(DESCRIPTION OF THE TASK)
Repeat the listing below verbatim, without its images.

(EXERCISE INPUT)

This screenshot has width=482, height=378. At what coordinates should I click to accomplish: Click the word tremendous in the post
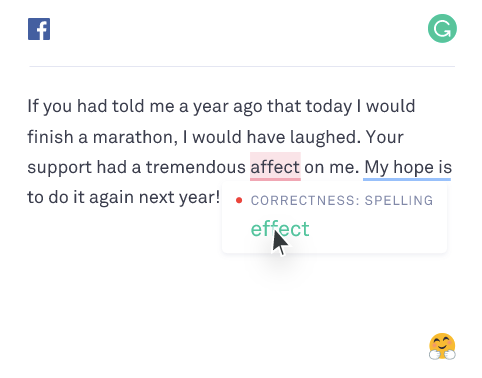(x=196, y=167)
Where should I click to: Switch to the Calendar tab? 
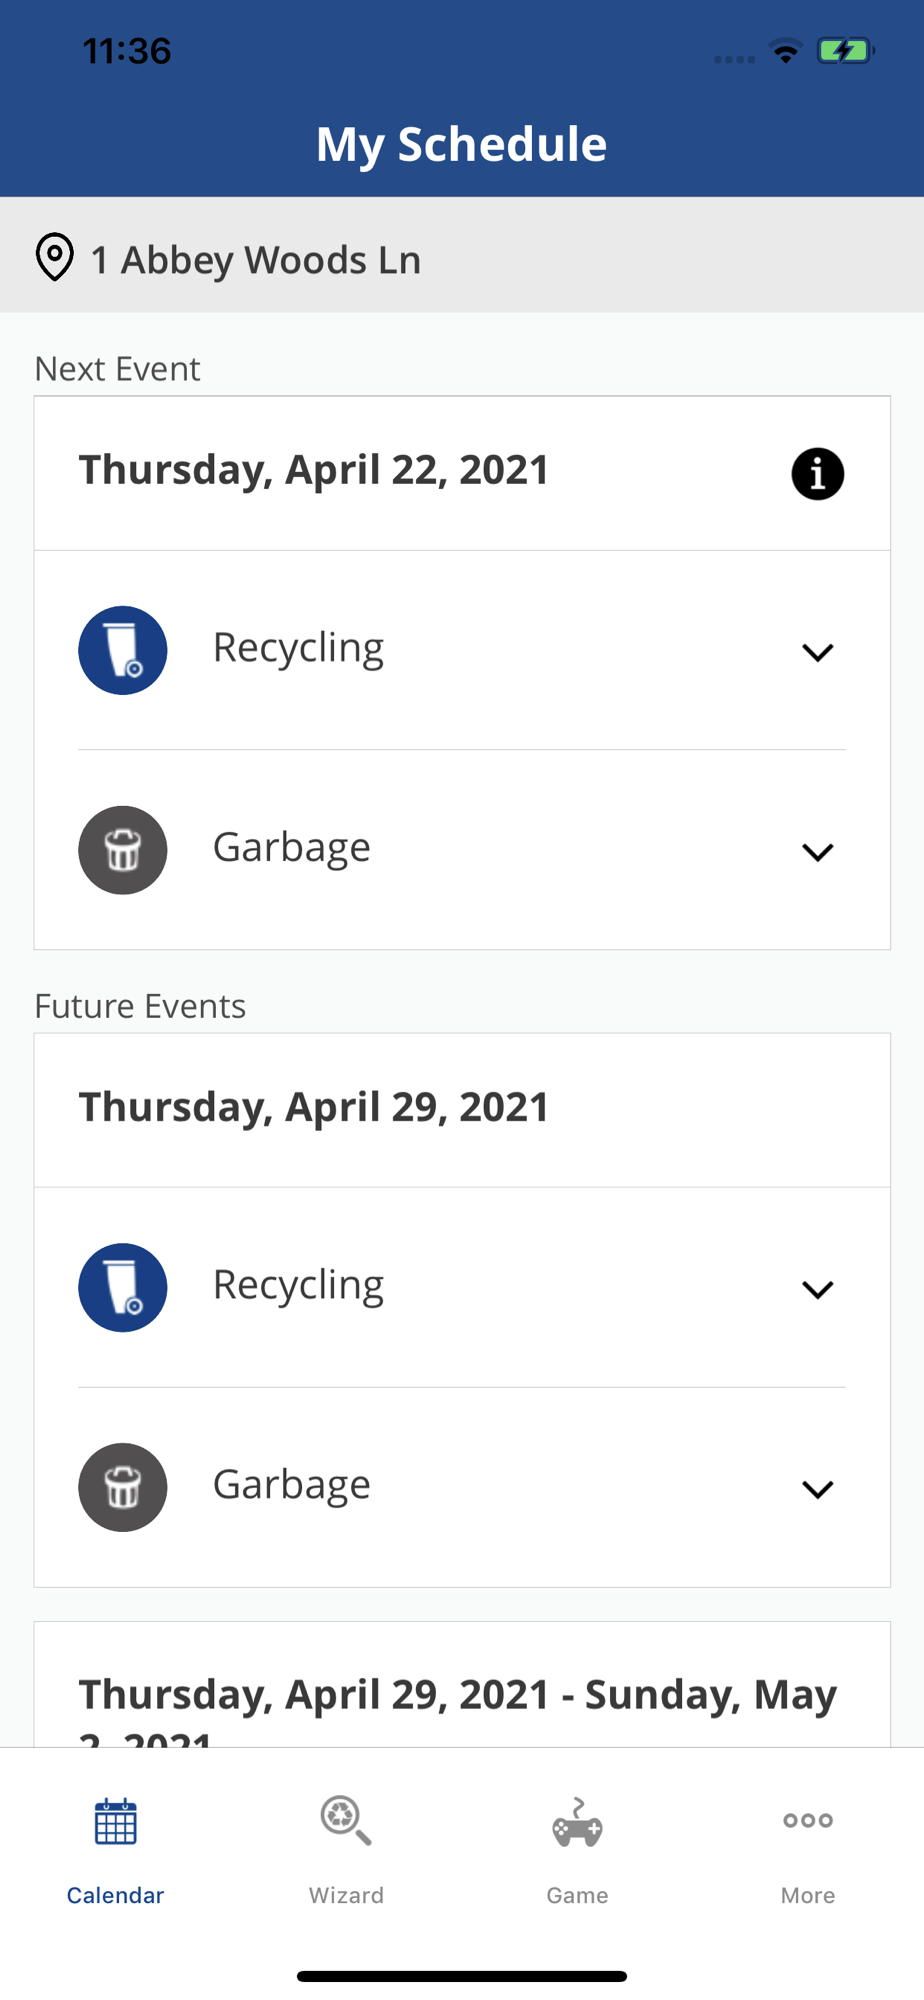coord(115,1848)
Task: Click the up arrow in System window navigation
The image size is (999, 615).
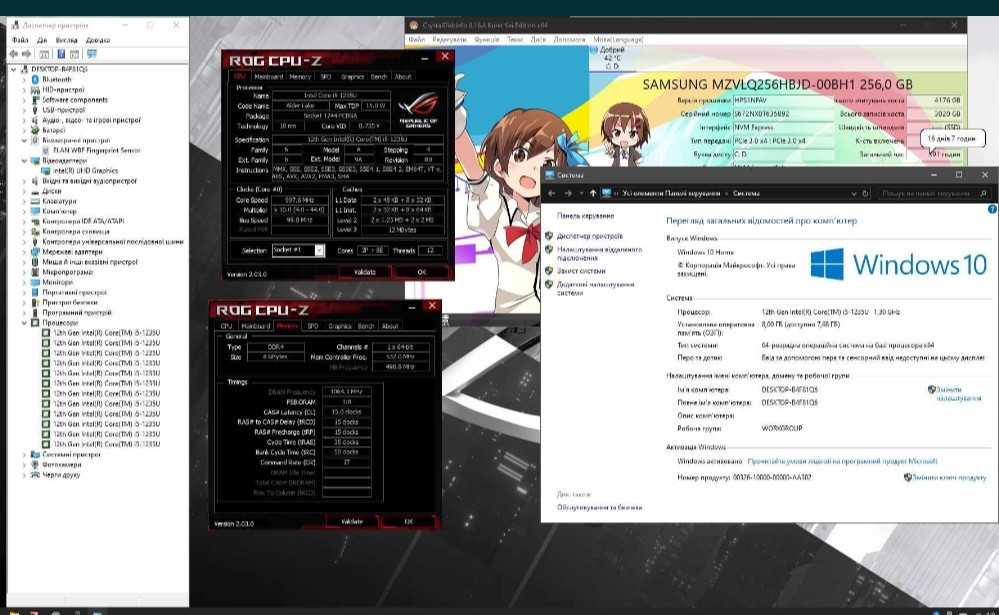Action: tap(592, 192)
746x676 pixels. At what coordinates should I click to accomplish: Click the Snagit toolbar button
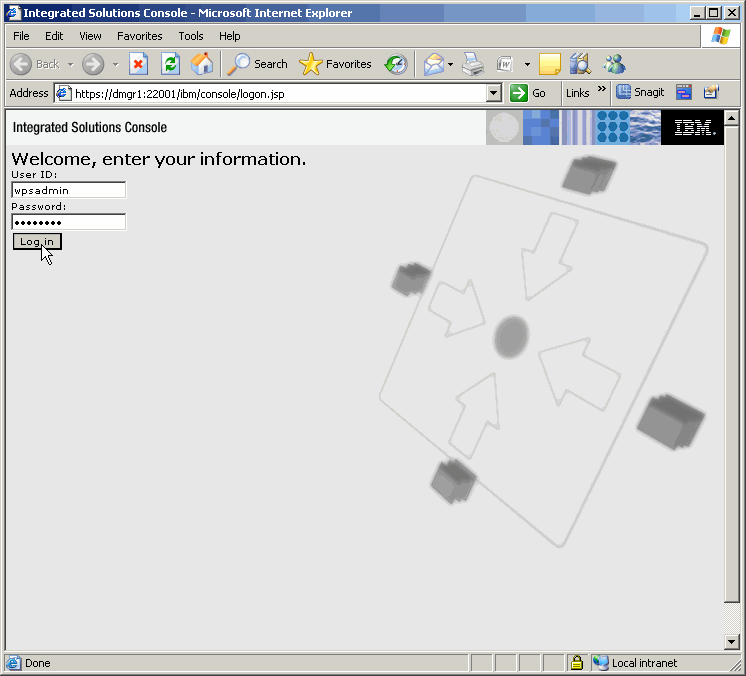pyautogui.click(x=640, y=92)
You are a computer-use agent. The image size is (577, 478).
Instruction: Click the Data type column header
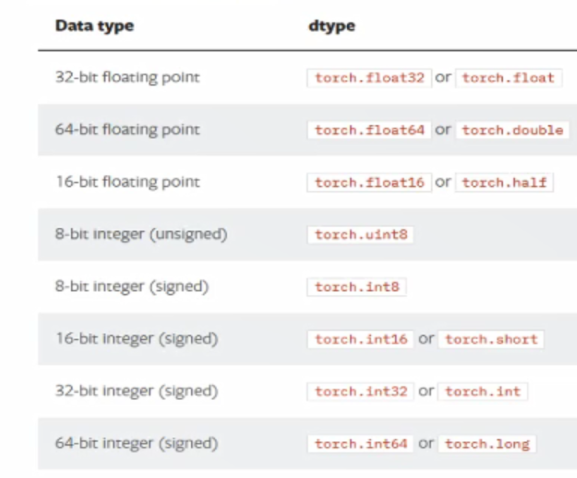point(95,26)
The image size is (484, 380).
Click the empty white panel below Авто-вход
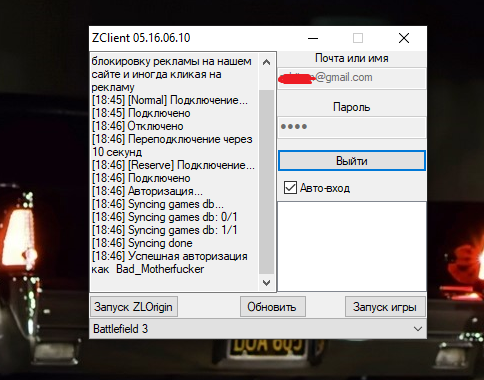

(YOUR SOLUTION)
This screenshot has width=482, height=378. At what coordinates should I click to accomplish: Click the word tremendous in the post
(x=196, y=167)
Where should I click to: Switch to the Calendar tab? 
coord(115,1848)
Task: Click the up arrow in System window navigation
The image size is (999, 615).
Action: tap(592, 192)
746x676 pixels. At what coordinates should I click to accomplish: Click the Snagit toolbar button
pyautogui.click(x=640, y=92)
You are a computer-use agent. The image size is (577, 478).
Instruction: Click the Data type column header
point(95,26)
The image size is (484, 380).
Click the empty white panel below Авто-вход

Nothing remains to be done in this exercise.